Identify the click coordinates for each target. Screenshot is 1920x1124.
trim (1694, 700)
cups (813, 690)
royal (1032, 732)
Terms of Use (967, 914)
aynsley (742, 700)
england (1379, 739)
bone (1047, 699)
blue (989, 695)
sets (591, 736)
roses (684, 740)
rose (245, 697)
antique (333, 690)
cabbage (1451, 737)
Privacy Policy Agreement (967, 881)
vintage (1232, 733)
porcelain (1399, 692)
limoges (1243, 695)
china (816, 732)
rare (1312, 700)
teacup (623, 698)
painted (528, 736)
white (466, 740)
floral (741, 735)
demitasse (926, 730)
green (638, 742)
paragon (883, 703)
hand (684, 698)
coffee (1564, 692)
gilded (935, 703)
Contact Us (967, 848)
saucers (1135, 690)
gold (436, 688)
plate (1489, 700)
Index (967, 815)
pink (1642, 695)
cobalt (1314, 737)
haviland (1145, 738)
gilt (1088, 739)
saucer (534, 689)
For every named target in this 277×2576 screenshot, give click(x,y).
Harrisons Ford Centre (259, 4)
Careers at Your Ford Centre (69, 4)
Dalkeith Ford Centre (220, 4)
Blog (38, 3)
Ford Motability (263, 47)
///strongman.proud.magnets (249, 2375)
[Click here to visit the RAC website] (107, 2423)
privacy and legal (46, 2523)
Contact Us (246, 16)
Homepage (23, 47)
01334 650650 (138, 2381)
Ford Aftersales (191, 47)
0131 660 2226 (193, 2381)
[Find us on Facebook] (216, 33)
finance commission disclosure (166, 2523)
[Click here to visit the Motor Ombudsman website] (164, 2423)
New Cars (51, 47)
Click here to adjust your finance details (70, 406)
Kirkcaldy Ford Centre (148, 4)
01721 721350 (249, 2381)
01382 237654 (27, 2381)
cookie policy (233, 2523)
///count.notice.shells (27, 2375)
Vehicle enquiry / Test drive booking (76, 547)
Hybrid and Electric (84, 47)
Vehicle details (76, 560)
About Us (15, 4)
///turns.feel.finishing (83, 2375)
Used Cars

—————

*TASK TO COMPLETE*
From the listing above, work out the number of lines that contain "here" and give only that.

*RESULT*
3